• _What the task requires_
Transcribe the material word for word, beginning at the line that contains "253x161 pixels. At" and stopping after the line that contains "pyautogui.click(x=346, y=499)". Include both of those lines.

........

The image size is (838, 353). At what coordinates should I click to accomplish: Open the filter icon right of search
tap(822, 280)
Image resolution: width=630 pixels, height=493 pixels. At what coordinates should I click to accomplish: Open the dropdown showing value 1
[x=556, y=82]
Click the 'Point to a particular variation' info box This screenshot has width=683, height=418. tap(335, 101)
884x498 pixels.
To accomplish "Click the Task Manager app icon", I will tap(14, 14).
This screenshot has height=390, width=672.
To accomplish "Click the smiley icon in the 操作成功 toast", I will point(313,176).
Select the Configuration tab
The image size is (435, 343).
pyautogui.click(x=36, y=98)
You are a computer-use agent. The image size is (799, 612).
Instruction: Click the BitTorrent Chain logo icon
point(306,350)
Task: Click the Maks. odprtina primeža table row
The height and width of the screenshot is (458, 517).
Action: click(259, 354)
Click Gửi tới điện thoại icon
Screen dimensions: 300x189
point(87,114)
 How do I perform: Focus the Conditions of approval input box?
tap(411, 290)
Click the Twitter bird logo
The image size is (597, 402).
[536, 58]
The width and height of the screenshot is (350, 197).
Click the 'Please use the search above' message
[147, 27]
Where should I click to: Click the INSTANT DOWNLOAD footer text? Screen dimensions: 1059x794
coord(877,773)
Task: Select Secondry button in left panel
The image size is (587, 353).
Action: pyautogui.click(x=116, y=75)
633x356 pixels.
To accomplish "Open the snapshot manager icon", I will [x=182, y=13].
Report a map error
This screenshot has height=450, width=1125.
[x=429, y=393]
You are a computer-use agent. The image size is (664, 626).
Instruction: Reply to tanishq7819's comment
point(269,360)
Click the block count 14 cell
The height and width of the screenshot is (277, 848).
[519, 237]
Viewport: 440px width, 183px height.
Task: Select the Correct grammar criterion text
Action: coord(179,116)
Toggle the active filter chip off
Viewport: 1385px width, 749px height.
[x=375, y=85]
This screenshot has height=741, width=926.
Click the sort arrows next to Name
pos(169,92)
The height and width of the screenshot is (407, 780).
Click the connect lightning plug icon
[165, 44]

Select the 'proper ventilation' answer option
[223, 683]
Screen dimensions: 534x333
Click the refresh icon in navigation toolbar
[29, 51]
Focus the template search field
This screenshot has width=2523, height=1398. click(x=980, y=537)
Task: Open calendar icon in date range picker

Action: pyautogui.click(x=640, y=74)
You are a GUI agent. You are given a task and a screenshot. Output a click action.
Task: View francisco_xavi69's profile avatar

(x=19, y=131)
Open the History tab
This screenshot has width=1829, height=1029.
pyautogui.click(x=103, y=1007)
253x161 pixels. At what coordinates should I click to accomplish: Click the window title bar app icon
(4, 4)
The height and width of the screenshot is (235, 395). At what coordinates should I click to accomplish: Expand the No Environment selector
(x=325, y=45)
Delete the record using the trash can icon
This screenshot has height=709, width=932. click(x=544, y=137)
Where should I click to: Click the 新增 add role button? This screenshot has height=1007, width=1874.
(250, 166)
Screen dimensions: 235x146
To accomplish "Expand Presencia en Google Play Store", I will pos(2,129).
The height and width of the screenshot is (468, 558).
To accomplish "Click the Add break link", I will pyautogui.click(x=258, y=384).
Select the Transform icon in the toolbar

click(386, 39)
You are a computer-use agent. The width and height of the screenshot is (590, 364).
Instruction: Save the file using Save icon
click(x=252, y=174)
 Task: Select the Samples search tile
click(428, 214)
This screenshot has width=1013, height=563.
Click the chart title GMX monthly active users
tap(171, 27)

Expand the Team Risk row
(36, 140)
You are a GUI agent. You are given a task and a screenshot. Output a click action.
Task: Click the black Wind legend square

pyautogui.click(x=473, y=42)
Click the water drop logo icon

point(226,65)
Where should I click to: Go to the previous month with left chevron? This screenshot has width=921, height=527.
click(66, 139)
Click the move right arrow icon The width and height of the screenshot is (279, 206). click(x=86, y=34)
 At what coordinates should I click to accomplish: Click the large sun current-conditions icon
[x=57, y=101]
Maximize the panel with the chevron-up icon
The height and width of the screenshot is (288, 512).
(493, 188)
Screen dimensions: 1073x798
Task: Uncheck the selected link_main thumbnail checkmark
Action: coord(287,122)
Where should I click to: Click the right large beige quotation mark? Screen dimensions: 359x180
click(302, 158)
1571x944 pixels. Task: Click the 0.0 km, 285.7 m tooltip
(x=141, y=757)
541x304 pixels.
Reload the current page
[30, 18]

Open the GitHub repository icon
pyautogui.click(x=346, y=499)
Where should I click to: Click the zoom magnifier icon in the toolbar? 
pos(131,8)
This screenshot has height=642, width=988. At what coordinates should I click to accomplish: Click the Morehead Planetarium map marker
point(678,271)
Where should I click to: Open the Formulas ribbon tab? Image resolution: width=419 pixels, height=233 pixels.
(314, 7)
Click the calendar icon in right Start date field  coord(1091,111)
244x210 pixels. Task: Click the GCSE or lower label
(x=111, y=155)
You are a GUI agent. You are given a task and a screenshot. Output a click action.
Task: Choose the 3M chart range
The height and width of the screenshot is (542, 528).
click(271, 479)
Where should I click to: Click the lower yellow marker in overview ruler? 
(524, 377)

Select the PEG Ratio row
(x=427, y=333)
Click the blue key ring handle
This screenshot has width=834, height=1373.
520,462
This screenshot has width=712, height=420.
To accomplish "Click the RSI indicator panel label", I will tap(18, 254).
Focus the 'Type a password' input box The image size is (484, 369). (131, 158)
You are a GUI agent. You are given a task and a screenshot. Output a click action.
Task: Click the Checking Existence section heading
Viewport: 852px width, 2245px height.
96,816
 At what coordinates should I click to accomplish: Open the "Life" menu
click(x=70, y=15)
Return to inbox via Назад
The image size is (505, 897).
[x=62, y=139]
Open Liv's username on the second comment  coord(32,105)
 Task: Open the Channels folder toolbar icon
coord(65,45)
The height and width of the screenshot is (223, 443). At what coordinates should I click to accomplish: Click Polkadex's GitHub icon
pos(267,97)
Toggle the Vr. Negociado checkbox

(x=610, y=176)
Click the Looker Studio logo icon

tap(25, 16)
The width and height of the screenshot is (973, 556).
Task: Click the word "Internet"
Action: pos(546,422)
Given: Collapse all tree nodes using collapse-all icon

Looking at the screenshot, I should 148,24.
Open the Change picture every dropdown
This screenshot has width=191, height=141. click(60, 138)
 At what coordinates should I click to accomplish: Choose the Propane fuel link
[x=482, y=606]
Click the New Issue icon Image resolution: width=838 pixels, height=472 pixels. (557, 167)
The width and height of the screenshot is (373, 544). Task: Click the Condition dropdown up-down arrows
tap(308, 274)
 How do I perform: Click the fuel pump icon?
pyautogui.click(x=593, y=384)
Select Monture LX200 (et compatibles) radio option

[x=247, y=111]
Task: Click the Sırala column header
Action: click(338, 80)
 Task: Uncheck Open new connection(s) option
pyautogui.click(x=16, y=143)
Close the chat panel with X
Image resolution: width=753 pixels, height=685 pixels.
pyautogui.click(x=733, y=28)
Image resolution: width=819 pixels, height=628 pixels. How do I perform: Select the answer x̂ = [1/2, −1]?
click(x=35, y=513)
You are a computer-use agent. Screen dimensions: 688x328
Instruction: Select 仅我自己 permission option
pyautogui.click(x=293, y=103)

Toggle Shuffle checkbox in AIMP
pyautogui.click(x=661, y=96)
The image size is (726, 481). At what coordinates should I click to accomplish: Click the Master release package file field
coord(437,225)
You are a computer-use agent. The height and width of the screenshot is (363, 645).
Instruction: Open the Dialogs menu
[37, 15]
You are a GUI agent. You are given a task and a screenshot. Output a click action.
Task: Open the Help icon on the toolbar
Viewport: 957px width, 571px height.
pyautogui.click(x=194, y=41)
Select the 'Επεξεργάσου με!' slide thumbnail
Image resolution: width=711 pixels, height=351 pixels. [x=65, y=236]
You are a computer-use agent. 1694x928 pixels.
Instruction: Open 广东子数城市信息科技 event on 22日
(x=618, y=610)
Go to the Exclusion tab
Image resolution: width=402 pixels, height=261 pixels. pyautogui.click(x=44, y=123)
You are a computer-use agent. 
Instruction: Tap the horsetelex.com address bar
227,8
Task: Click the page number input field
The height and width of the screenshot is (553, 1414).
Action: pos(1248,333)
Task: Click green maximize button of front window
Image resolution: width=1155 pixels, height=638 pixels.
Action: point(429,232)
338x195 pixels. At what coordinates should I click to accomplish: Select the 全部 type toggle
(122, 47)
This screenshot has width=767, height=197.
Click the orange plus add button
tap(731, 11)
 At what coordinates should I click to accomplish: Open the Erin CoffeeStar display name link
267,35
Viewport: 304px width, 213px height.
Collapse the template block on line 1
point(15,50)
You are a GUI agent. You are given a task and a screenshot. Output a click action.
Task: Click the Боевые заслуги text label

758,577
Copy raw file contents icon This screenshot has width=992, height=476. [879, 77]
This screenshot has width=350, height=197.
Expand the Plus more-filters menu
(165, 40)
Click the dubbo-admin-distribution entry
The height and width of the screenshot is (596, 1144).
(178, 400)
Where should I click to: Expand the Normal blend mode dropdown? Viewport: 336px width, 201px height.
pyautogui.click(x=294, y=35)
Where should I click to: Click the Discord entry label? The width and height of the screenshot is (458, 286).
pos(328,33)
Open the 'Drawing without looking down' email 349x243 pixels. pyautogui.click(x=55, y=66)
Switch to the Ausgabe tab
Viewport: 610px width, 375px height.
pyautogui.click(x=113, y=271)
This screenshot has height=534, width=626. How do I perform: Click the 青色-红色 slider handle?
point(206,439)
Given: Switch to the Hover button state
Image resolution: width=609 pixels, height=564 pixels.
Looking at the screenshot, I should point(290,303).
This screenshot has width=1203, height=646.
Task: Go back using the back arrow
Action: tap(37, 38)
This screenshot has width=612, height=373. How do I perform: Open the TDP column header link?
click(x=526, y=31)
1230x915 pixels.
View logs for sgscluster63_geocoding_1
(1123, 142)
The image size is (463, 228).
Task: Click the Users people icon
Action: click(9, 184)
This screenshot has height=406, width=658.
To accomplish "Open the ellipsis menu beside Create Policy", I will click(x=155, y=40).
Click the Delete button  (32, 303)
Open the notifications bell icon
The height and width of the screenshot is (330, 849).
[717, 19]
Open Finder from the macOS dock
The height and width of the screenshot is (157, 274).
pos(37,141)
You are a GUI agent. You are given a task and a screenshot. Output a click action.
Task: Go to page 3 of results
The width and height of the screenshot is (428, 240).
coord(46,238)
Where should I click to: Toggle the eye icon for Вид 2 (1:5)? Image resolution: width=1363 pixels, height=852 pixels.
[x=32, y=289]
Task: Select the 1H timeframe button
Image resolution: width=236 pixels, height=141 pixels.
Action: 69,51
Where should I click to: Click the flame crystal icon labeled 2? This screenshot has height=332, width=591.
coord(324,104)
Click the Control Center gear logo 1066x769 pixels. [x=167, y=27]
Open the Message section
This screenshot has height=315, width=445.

........

• _Reply_
253x161 pixels. At what coordinates should I click to accomplish: Click the window title bar app icon
(4, 4)
The height and width of the screenshot is (235, 395). At what coordinates should I click to accomplish: Expand the No Environment selector
(x=325, y=45)
Delete the record using the trash can icon
This screenshot has height=709, width=932. click(x=544, y=137)
Where should I click to: Click the 新增 add role button? This screenshot has height=1007, width=1874.
(250, 166)
Screen dimensions: 235x146
To accomplish "Expand Presencia en Google Play Store", I will pos(2,129).
The height and width of the screenshot is (468, 558).
To accomplish "Click the Add break link", I will pyautogui.click(x=258, y=384).
Select the Transform icon in the toolbar

click(386, 39)
You are a computer-use agent. The width and height of the screenshot is (590, 364).
Instruction: Save the file using Save icon
click(x=252, y=174)
 Task: Select the Samples search tile
click(428, 214)
This screenshot has width=1013, height=563.
Click the chart title GMX monthly active users
tap(171, 27)

Expand the Team Risk row
(36, 140)
You are a GUI agent. You are given a task and a screenshot. Output a click action.
Task: Click the black Wind legend square

pyautogui.click(x=473, y=42)
Click the water drop logo icon

point(226,65)
Where should I click to: Go to the previous month with left chevron? This screenshot has width=921, height=527.
click(66, 139)
Click the move right arrow icon The width and height of the screenshot is (279, 206). click(x=86, y=34)
 At what coordinates should I click to accomplish: Click the large sun current-conditions icon
[x=57, y=101]
Maximize the panel with the chevron-up icon
The height and width of the screenshot is (288, 512).
(493, 188)
Screen dimensions: 1073x798
Task: Uncheck the selected link_main thumbnail checkmark
Action: coord(287,122)
Where should I click to: Click the right large beige quotation mark? Screen dimensions: 359x180
click(302, 158)
1571x944 pixels. Task: Click the 0.0 km, 285.7 m tooltip
(x=141, y=757)
541x304 pixels.
Reload the current page
[30, 18]

Open the GitHub repository icon
pyautogui.click(x=346, y=499)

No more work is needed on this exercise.